## Extract to read
Most of the time that data is already available to it and they merely need to a prove a thereom using existing historic data points and math.
For instance the Black-Scholes-Merton equation which won the Nobel economics prize was derived using preexisting mathematical concepts and mathematical principles. The application and validation relied on existing data.
- 1. What's your definition of consciousness, let's start there. 2. Absolutely, it's a spectrum. Insects have function. 3. "Humans navigate maps built by other humans through language." You said it yourself. They use this exact same data, so why won't they know it if they used it. Humans are their bodies in the physical world.
- This is exactly why I mentioned the weather.
A scientific paper has to be verifiable, you should be able to recreate the experiment and come to the same conclusion. It's very very difficult to do with brains with trillions of parameters and that can't be controlled to the neuron level. Nothwithstanding the ethical issues.
We don't have a world weather simulator that is 100% accurate either given the complex interplay and inability to control the variables i.e. it's not verifiable. It'd be a bit silly to say we don't know why it's going to rain at my house tomorrow.

## Data
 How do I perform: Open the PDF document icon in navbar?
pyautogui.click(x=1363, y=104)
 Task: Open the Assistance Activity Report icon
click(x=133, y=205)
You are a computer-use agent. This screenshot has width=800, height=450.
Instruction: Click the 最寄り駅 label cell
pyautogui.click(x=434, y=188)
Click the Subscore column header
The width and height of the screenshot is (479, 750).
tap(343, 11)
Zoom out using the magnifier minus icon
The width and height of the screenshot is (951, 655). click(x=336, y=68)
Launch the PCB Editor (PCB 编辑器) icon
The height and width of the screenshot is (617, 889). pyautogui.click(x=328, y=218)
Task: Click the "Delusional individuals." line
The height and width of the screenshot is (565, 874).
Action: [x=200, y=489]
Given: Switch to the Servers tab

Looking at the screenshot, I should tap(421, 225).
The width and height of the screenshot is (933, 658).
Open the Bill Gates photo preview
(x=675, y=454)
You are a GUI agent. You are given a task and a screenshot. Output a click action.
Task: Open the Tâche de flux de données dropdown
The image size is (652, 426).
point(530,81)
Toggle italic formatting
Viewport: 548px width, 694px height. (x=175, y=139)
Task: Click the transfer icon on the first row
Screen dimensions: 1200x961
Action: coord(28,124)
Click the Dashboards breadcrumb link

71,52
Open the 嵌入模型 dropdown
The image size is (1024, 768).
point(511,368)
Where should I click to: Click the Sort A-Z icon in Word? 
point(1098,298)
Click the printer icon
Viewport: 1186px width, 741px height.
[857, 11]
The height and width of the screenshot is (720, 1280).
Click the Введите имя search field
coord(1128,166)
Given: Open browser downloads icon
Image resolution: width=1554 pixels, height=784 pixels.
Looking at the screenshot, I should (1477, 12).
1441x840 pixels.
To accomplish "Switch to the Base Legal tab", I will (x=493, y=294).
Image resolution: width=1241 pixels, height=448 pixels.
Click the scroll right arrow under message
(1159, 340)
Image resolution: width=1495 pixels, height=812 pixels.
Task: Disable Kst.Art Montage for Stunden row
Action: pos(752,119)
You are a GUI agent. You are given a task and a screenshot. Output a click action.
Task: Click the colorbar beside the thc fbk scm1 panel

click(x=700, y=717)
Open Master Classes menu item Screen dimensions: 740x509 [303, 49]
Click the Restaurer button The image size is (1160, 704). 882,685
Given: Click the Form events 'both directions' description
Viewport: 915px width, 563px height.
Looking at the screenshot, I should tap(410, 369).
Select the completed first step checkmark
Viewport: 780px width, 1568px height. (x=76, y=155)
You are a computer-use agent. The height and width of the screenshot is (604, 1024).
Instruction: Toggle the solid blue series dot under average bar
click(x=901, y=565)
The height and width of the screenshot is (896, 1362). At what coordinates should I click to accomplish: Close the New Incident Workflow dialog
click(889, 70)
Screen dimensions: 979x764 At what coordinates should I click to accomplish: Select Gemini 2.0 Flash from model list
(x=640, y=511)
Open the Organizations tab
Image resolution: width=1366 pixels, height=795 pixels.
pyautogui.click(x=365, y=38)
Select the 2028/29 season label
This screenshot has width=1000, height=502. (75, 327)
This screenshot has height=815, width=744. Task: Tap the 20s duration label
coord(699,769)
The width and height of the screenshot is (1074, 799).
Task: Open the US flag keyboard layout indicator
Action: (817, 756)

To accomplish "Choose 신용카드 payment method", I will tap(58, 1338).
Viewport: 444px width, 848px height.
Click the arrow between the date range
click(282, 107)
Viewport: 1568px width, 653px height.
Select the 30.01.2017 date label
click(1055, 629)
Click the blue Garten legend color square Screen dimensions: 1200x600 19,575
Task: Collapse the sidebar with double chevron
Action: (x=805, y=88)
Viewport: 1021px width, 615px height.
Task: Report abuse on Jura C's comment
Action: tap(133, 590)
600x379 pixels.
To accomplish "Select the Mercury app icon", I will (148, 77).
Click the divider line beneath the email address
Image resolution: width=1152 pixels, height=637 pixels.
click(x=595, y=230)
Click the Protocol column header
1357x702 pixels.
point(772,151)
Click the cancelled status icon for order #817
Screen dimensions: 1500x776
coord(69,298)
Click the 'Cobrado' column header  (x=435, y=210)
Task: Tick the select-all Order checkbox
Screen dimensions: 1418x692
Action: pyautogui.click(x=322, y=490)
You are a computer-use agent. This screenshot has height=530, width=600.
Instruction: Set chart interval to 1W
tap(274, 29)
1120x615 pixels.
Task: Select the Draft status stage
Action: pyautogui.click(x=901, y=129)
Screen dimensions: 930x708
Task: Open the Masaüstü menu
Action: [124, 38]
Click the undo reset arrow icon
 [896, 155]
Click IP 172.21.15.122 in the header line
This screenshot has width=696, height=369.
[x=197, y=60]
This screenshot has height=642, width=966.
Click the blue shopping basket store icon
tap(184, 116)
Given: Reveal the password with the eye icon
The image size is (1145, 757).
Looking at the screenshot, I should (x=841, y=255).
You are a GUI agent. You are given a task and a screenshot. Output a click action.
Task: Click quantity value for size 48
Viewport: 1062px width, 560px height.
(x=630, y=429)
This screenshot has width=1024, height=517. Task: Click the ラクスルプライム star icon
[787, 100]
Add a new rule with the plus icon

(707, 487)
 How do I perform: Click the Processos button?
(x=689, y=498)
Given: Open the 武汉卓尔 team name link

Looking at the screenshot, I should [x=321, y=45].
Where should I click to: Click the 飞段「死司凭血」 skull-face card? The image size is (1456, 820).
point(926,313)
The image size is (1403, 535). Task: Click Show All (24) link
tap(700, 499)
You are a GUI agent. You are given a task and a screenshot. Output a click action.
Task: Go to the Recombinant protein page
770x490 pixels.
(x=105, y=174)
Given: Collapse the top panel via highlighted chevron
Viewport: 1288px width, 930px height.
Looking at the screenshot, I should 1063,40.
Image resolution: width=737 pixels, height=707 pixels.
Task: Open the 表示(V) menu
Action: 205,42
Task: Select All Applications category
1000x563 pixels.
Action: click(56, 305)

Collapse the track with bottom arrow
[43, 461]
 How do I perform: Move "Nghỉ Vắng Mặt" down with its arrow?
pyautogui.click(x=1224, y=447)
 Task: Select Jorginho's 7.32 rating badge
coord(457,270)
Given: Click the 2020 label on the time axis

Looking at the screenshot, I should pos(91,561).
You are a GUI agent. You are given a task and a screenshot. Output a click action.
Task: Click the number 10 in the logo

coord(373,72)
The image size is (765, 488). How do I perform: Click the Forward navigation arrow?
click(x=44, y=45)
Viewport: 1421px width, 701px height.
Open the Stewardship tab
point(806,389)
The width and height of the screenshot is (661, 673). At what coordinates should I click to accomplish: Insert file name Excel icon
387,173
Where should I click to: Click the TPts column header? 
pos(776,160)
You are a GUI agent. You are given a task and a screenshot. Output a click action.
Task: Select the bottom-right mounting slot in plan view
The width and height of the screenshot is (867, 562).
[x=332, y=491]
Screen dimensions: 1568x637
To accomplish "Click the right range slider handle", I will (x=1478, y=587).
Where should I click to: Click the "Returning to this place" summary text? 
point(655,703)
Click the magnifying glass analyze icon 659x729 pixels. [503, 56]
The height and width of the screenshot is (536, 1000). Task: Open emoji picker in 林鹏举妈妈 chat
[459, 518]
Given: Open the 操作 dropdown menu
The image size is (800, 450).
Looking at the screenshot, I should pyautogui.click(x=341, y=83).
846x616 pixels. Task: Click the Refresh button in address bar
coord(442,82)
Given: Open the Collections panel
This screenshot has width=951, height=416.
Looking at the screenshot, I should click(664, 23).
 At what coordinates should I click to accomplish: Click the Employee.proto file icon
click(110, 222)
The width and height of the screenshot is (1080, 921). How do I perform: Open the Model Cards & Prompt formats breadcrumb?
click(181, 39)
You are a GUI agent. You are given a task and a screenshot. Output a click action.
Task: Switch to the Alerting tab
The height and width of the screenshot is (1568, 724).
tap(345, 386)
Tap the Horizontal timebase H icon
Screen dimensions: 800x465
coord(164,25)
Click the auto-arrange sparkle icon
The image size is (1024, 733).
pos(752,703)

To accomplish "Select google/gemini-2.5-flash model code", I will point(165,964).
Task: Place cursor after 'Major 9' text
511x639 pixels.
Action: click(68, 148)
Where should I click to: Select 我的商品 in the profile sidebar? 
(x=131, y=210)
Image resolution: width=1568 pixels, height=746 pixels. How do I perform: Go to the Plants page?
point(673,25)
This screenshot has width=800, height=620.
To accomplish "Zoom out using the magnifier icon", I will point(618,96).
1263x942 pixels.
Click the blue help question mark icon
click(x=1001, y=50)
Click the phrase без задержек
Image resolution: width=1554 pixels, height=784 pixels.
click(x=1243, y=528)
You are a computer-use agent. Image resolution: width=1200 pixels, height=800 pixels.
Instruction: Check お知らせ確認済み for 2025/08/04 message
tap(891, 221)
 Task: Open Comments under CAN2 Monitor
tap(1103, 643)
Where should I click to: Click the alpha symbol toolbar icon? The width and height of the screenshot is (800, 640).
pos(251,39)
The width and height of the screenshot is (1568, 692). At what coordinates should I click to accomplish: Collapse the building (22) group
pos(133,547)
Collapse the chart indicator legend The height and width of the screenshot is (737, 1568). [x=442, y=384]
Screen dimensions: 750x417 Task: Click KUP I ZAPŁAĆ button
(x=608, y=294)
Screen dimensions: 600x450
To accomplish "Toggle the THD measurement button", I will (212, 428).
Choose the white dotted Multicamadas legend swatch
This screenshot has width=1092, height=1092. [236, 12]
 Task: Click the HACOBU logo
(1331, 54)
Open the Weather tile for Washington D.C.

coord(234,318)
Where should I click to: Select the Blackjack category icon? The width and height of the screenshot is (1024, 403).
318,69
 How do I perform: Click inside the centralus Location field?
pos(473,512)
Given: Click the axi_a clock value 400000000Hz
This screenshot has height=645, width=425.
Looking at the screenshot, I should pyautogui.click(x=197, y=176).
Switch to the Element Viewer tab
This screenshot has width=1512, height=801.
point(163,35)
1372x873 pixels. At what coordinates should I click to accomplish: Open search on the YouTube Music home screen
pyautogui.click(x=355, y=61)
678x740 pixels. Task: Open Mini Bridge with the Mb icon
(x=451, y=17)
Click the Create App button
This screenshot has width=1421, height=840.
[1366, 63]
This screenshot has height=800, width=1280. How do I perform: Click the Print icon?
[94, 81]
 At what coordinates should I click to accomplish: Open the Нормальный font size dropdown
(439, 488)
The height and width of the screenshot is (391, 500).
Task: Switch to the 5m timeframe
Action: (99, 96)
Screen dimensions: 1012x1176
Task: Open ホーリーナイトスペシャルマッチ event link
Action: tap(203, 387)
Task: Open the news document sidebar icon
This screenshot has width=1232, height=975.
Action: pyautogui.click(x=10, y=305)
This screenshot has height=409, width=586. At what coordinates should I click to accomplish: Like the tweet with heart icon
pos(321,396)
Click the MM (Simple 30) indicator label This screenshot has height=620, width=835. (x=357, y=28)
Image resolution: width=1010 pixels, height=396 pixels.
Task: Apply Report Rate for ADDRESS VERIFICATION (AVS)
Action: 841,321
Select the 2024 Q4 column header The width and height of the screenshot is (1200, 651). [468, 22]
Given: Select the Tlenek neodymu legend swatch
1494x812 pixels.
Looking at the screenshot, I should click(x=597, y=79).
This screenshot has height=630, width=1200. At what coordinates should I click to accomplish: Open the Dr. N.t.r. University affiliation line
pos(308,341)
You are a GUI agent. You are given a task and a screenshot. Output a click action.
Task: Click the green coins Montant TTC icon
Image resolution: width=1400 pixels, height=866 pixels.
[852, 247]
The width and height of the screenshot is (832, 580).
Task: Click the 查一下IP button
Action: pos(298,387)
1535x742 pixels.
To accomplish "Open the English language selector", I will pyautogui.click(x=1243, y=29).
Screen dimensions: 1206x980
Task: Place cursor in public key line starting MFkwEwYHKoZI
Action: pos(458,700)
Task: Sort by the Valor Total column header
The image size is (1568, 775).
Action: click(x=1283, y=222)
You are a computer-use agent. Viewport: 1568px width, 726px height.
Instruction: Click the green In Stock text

## Problems and tasks
#1 Which equation does the thread give as an example of one derived from preexisting mathematical concepts?
#2 Transcribe everything in the thread from "For instance the" down to "on existing data.".
Rely on the thread alone when answering.

## Answers for the exercise
#1 The Black-Scholes-Merton equation

#2
For instance the Black-Scholes-Merton equation which won the Nobel economics prize was derived using preexisting mathematical concepts and mathematical principles. The application and validation relied on existing data.